The researchers measured how far participants could walk in six minutes, both at baseline and after 12 months of treatment. Patients who received coils showed a modest improvement in walking distance at 12 months, while the usual care group declined in function over the same time period.

After one-year follow-up, the coil group overall was able to walk 15 meters farther than the usual care group in the allotted six minutes. Forty percent of the coil group was able to walk an additional 25 meters more, while only 27 percent of the non-coil group achieved those walking gains.

Forced expiration of air, the most common measure of lung function in emphysema patients, also improved in those receiving coils more so than in those who didn’t receive them.

Patients receiving coils reported dramatic improvement in their quality of life, which is measured by the emphysema-specific St. George’s Respiratory Questionnaire, with 32 percent more patients in the coil group achieving a meaningful level of self-reported improvement over those in the non-coil group.

The benefits of the coils did come at a cost–initially, patients had a significantly higher rate of major complications such as pneumonia and pneumothorax than those in usual treatment group. However, the increased risk of serious adverse events appeared to be short lived. By nine months, there was no difference between the two groups. There also was no difference in the death rate measured at 12 months.

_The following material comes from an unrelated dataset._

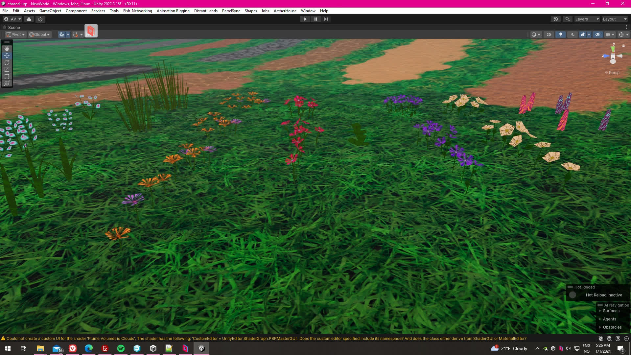Screen dimensions: 631x355
Task: Open the Pivot handle position dropdown
Action: (16, 35)

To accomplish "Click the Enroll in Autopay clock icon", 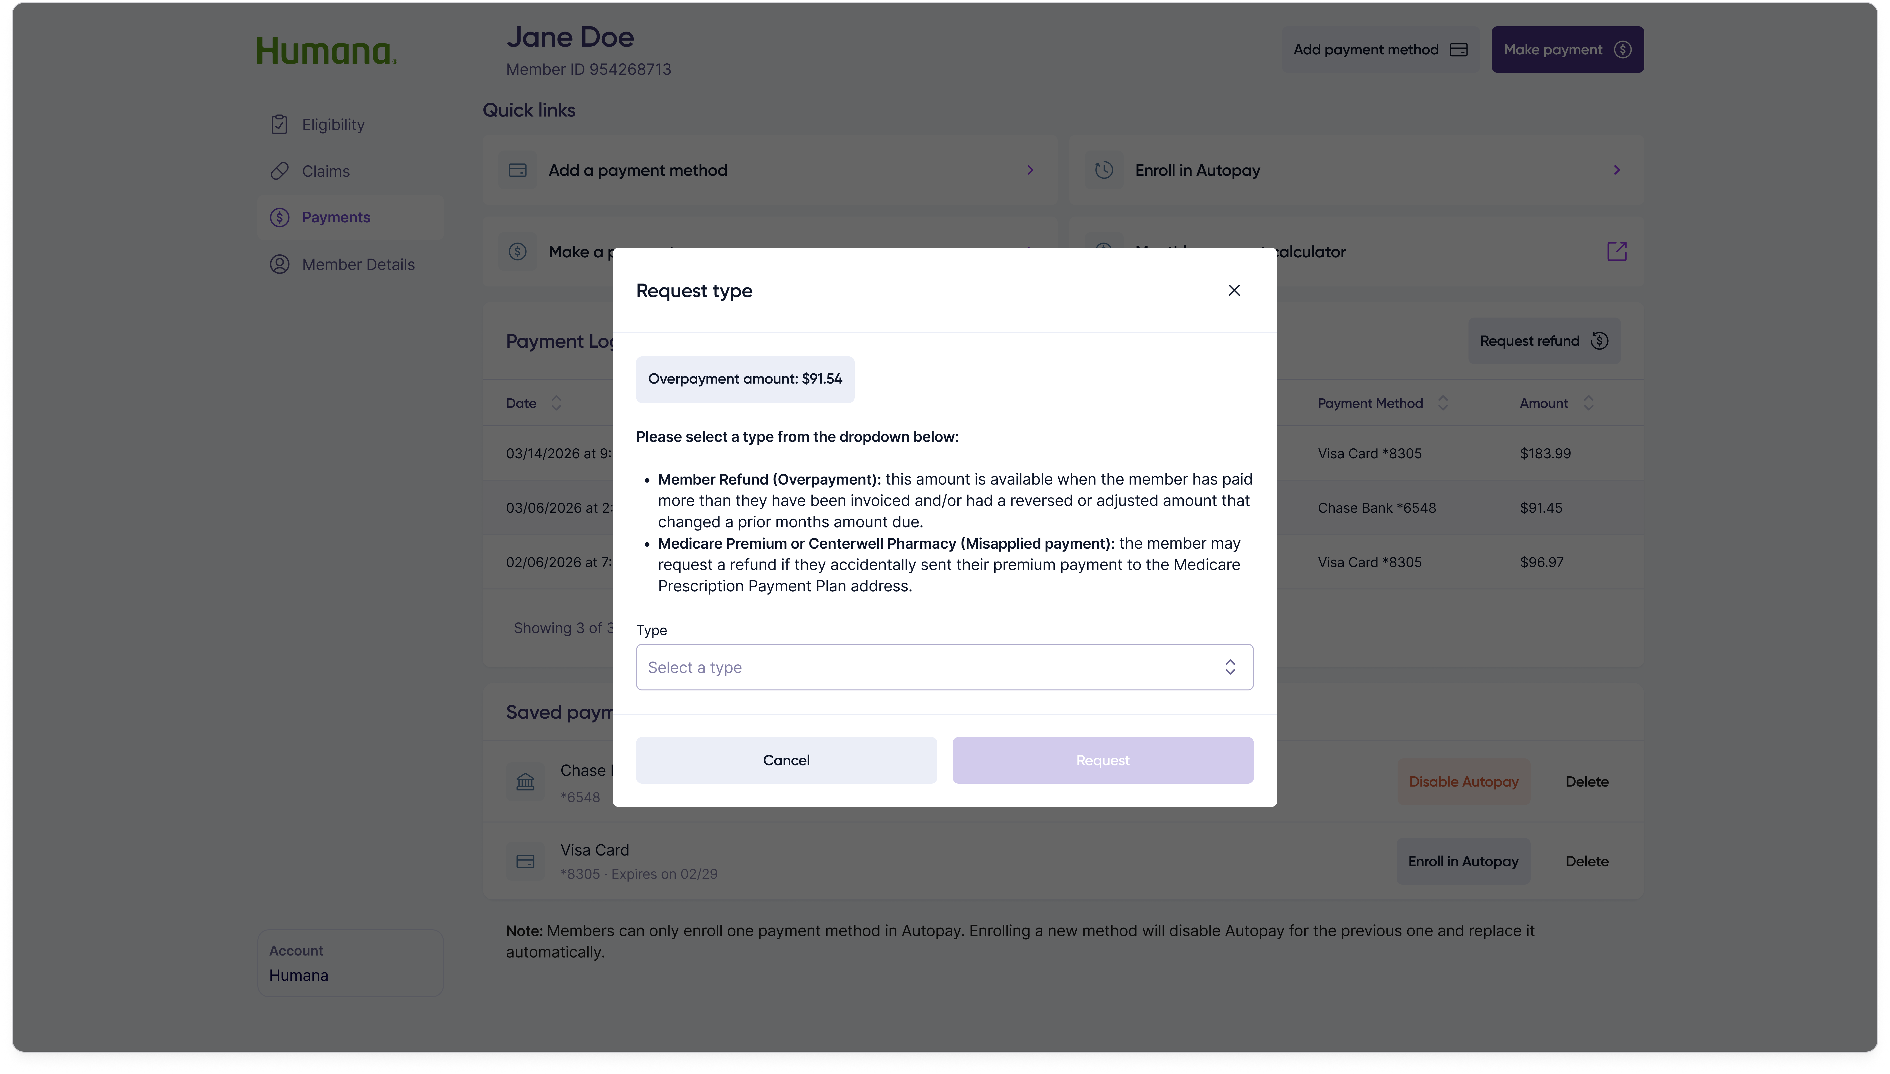I will 1104,170.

The investigators learned over the course of the study that some of the events initially thought to be pneumonia may in fact be changes in the X-ray due to tension from the coils that may in the long run result in a better patient improvement.

Additional findings by the investigators identified patients who may achieve the greatest benefit from coils. Patients with the greatest degree of lung over-inflation had the greatest improvements in walk distance and symptoms compared to the least over-inflated patients. Also, patients with additional medical issues beyond COPD appeared to improve less.

“Overall, the coils provided a modest improvement in exercise ability and lung function, and a very clinically important improvement in quality of life, but with a higher likelihood of major complications,” Dr. Sciurba said. “This provides an evidence-based choice for symptomatic patients with few options.”

The U.S. Food and Drug Administration (FDA) will now determine whether the coils are ready for widespread use, he added.

UPMC’s Division of Pulmonology, Allergy and Critical Care Medicine has a long history of pioneering treatments for lung disease, beginning with innovations in lung volume reduction surgery in the mid-1990s and continuing with active involvement in clinical trials aimed at providing a less invasive treatment approach. UPMC also is home to a leading lung transplant program.

“This trial represents an extension of a 20-year legacy of UPMC leadership in surgical and bronchoscopic lung volume reduction approaches,” said division chief Rama Mallampalli, M.D.